◆ WHAT IS BEING ASKED ◆
Rewrite the listing starting at the line that contains "You are a GUI" and ending with the line that contains "pos(44,230)", swapping "Address field label" for "Phone field label" and keeping everything else the same. Leave out the pictures.

=== PROVIDED MATERIAL ===

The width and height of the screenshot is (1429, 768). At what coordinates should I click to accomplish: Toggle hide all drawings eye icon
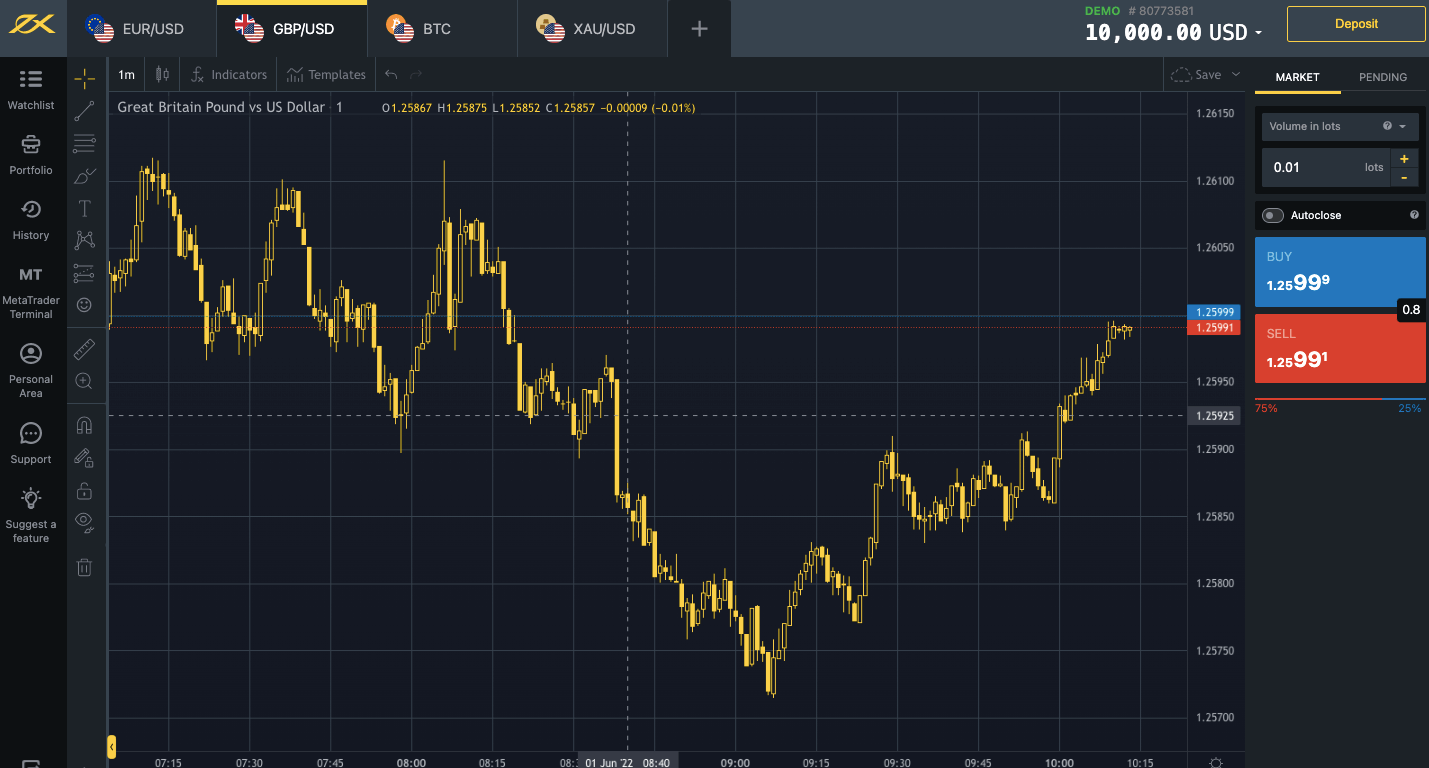coord(84,520)
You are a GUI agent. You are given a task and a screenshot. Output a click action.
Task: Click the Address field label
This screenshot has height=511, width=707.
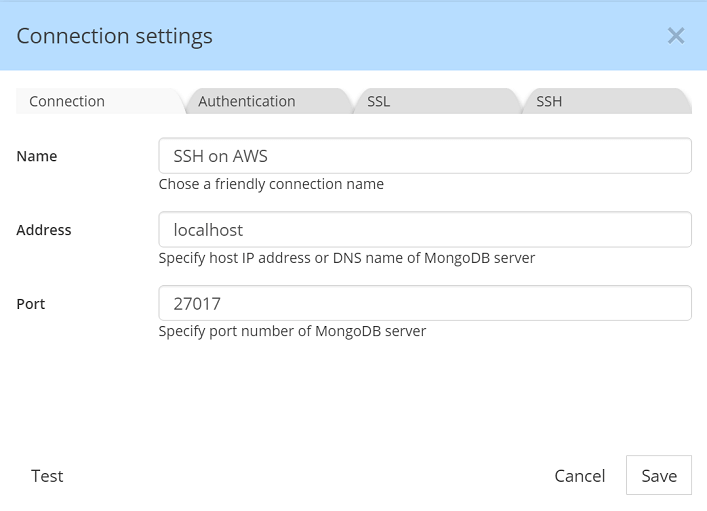pos(44,230)
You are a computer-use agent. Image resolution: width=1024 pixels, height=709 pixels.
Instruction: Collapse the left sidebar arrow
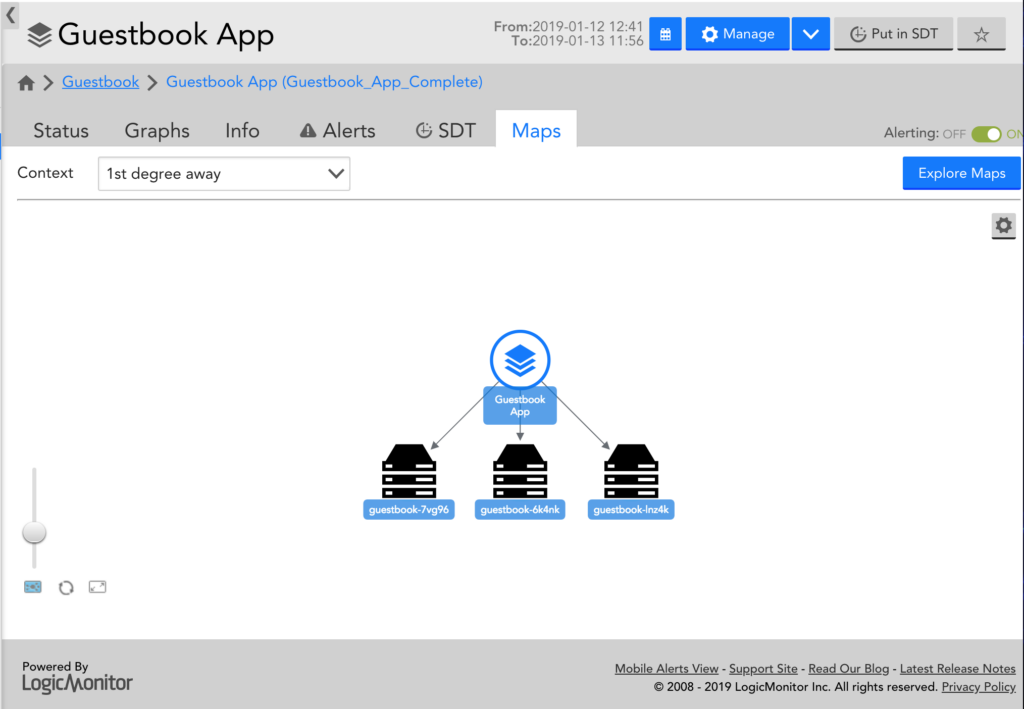tap(8, 15)
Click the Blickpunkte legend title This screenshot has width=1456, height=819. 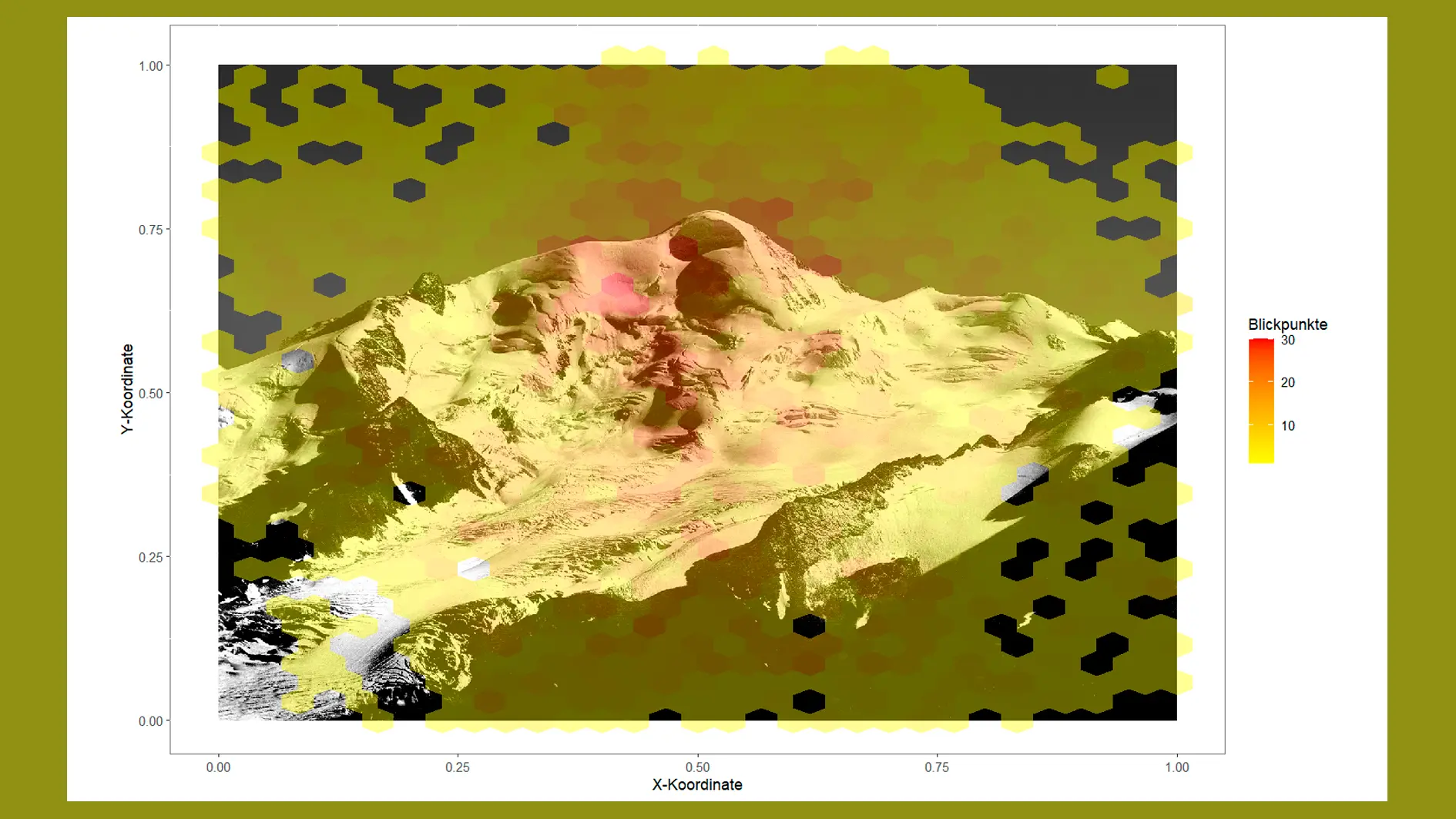click(1287, 324)
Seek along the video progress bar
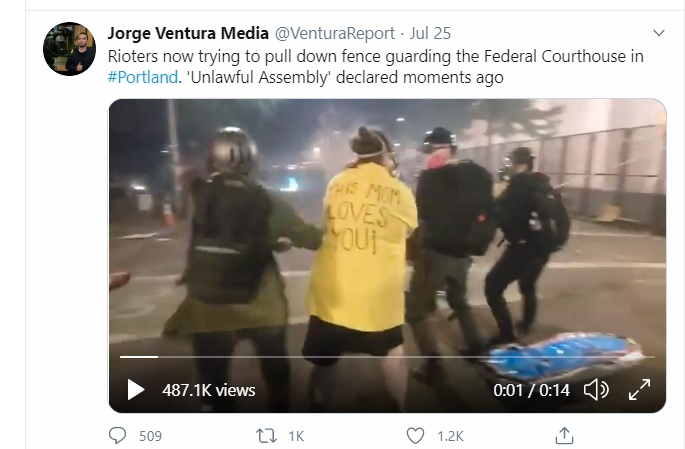Screen dimensions: 685x449 tap(387, 357)
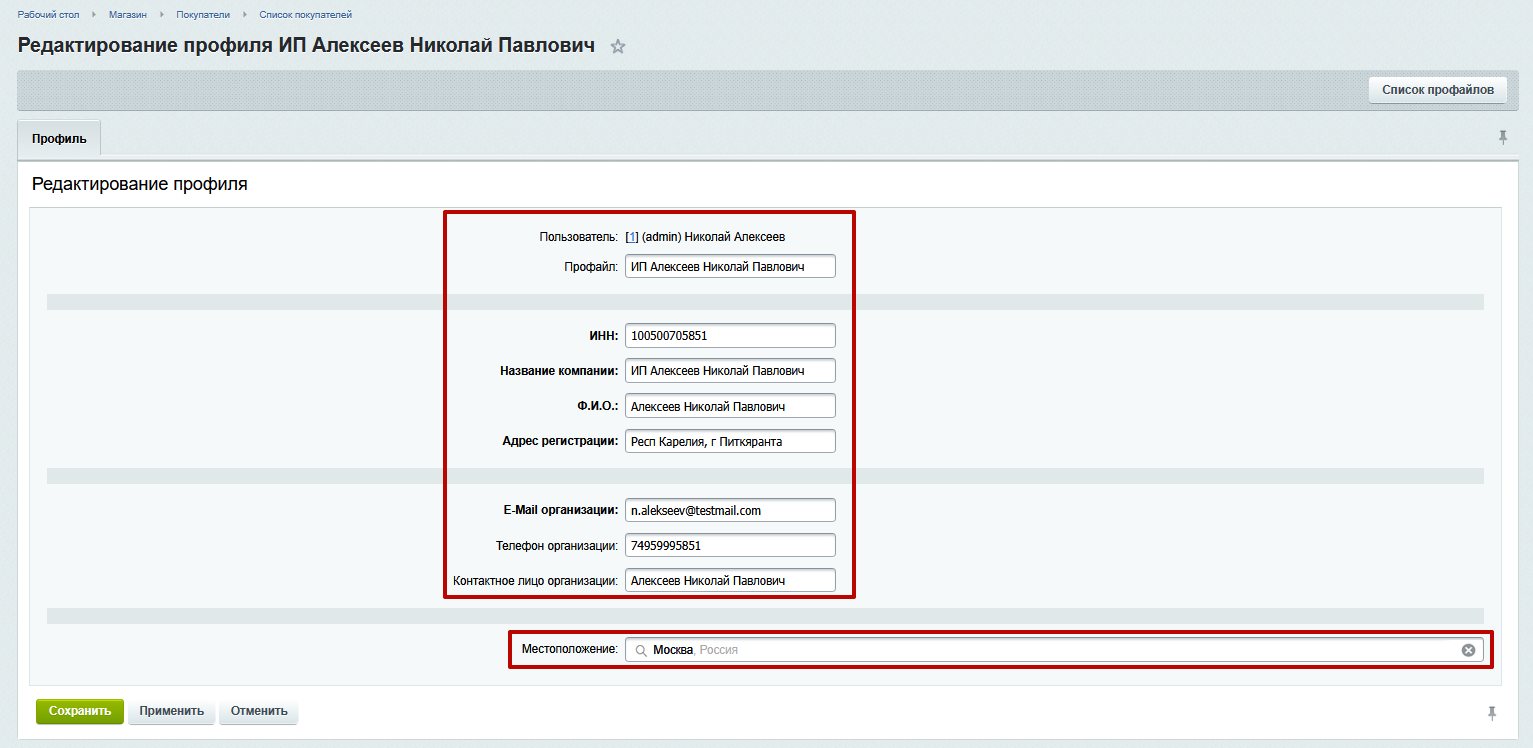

===

◆ RESPONSE TO THIS EXERCISE ◆
You are a GUI agent. You are given a task and a screenshot. Output a click action.
Task: Click the Phone field label
This screenshot has height=511, width=707.
pos(44,230)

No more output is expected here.